For a night out, many find Rives de Clausen to be the location of choice for its buzzing nightlife and swirl of lights, music, dancing. Personally? I prefer something a tad more low-key, whether relaxing with friends or trying out a game of ping-pong on the Rotondes terrace or checking out who’s playing there, den Atelier or de Gudde Wëllen, all of which have surprised me over the years with the range of musical acts they welcome. On a rare Saturday evening, we might end up at Café des Artistes in the Grund for its old-world vibe, to hear a plinky piano and sing along with locals in a number of languages. (Tip: it’s actually a great place to practise your Lëtzebuergesch!)
Trier is a favourite Germany day trip for many, whether it’s for shopping or to take a tour of its impressive Roman architecture, like the Porta Nigra or the ruins of the Imperial Baths.

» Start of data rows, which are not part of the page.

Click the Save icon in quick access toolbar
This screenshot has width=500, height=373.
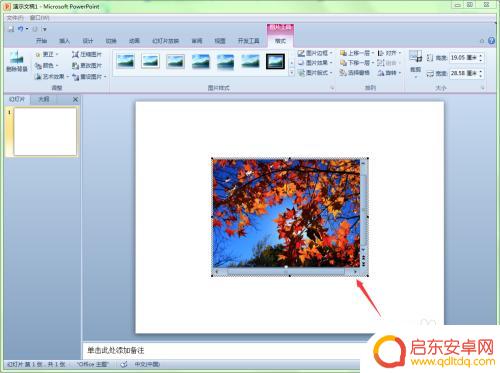11,29
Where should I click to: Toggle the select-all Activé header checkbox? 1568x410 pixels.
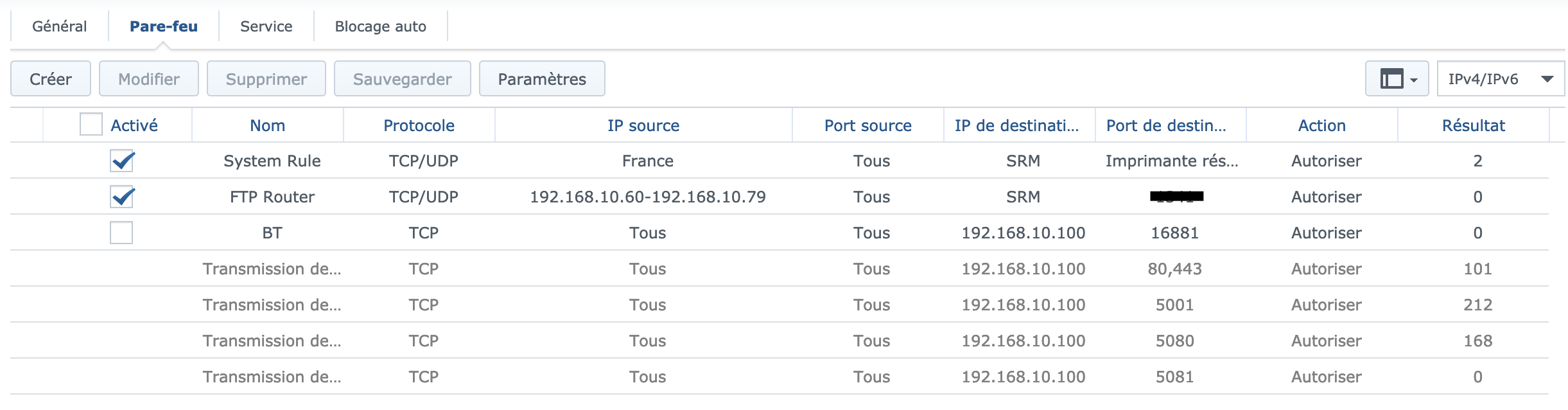point(91,125)
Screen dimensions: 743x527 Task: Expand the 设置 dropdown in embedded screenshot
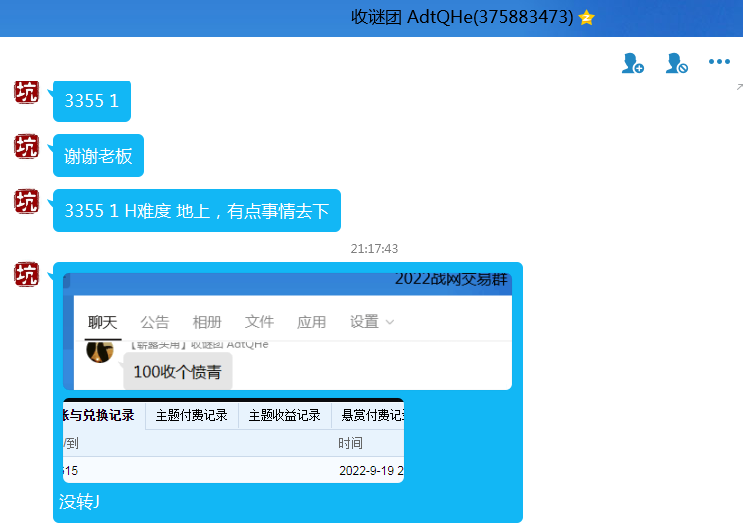coord(372,322)
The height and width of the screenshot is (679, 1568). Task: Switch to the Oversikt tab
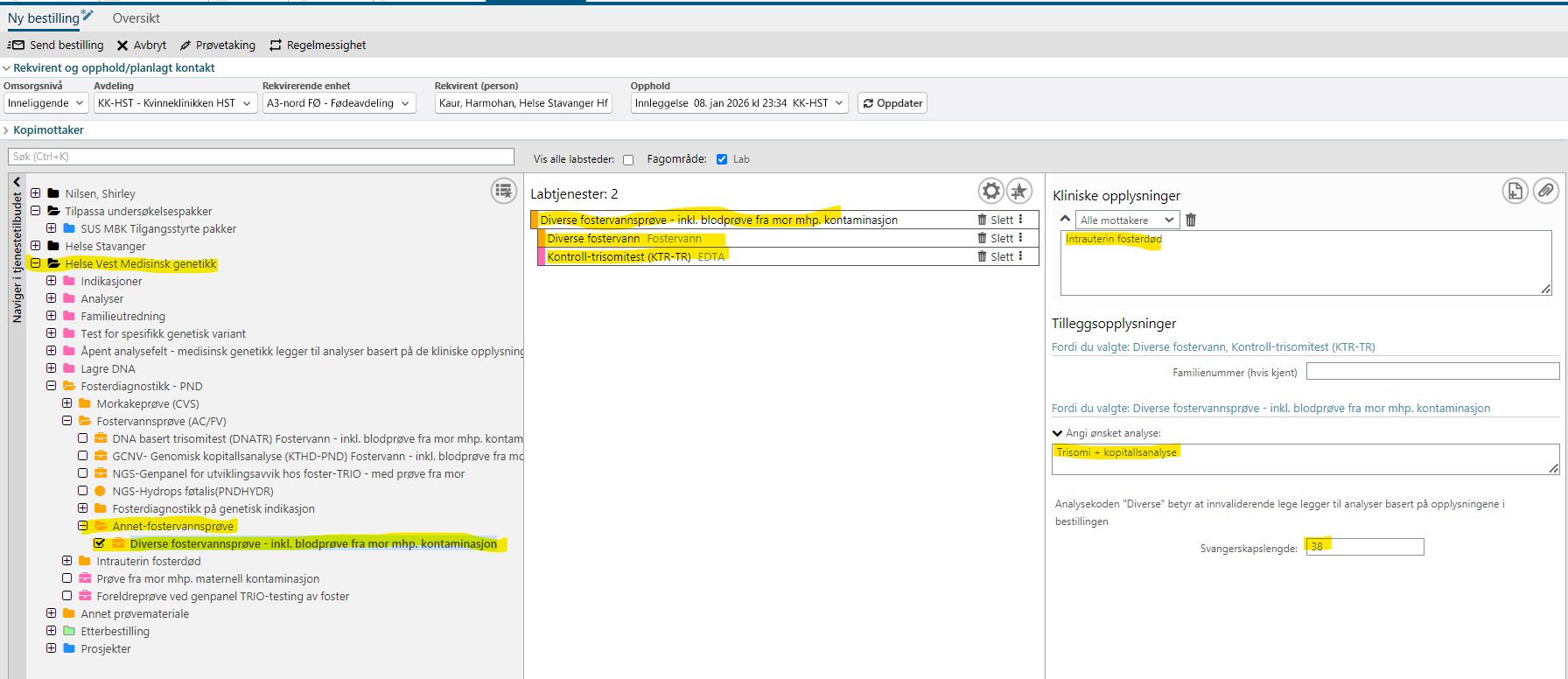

But there are other smaller places to enjoy history as well, like the path at Ramstein castle (near Kordel), where families can explore not only the castle ruins but also peek inside what was once a Roman copper mine and quarry while enjoying the rush of waterfalls below the rope bridges. Bernkastel-Kues is also a picturesque wine area; bikes can be hired directly there. The Saarschleife also affords an impressive view and serious hiking, for those who are up for it.
Metz is another day trip from Luxembourg, whether it’s for shopping or to visit the covered market or any number of its historical buildings, from the Roman to the impressive cathedral. The Centre Pompidou-Metz is great for families and often hosts ateliers for youngsters. But there are a number of storybook sites closer to Luxembourg as well, from Sierck-les-Bains to Malbrouck castle to the entire town of Rodemack, which also hosts a medieval festival once a year that the whole town seems to take part in.
Whether it’s in Luxembourg or abroad, challenge yourself to find the unusual and try something new, and you won’t be disappointed!